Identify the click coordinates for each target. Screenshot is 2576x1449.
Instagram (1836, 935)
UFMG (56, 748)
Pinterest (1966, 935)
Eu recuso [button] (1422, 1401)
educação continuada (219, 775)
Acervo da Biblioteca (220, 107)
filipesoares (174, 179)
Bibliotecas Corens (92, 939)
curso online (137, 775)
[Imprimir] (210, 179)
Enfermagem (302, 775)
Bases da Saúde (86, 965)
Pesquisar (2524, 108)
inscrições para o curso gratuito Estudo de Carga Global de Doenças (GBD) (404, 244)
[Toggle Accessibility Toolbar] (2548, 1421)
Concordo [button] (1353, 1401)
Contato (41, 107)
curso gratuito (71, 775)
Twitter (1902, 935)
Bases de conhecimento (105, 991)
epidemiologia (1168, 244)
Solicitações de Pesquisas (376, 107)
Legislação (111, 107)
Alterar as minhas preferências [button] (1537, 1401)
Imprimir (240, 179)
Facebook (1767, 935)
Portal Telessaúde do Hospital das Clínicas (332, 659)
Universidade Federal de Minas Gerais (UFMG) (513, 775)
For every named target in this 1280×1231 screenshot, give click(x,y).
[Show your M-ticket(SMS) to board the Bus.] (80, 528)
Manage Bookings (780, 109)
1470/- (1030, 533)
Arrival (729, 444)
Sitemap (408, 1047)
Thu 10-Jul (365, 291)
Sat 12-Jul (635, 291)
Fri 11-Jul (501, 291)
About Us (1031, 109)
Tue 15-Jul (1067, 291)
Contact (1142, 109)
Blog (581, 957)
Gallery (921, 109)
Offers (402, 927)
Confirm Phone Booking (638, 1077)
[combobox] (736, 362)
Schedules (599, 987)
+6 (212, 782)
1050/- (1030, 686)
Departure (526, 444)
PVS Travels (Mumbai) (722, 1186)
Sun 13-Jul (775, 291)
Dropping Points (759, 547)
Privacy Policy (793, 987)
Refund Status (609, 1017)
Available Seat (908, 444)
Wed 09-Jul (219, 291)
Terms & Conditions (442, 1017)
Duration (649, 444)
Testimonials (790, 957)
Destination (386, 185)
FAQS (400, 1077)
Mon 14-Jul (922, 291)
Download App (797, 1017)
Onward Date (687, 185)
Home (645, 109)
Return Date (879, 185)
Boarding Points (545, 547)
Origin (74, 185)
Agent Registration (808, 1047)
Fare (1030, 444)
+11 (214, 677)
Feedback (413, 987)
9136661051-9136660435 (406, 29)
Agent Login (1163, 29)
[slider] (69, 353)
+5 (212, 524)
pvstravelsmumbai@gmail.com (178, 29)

===

▸ **Work order**: All that should be written out is the stretch of lines above between the one holding "[Show your M-ticket(SMS)" and the one holding "Refund Status (609, 1017)", inclusive, exactly as given.

▸ **Answer below**:
[Show your M-ticket(SMS) to board the Bus.] (80, 528)
Manage Bookings (780, 109)
1470/- (1030, 533)
Arrival (729, 444)
Sitemap (408, 1047)
Thu 10-Jul (365, 291)
Sat 12-Jul (635, 291)
Fri 11-Jul (501, 291)
About Us (1031, 109)
Tue 15-Jul (1067, 291)
Contact (1142, 109)
Blog (581, 957)
Gallery (921, 109)
Offers (402, 927)
Confirm Phone Booking (638, 1077)
[combobox] (736, 362)
Schedules (599, 987)
+6 (212, 782)
1050/- (1030, 686)
Departure (526, 444)
PVS Travels (Mumbai) (722, 1186)
Sun 13-Jul (775, 291)
Dropping Points (759, 547)
Privacy Policy (793, 987)
Refund Status (609, 1017)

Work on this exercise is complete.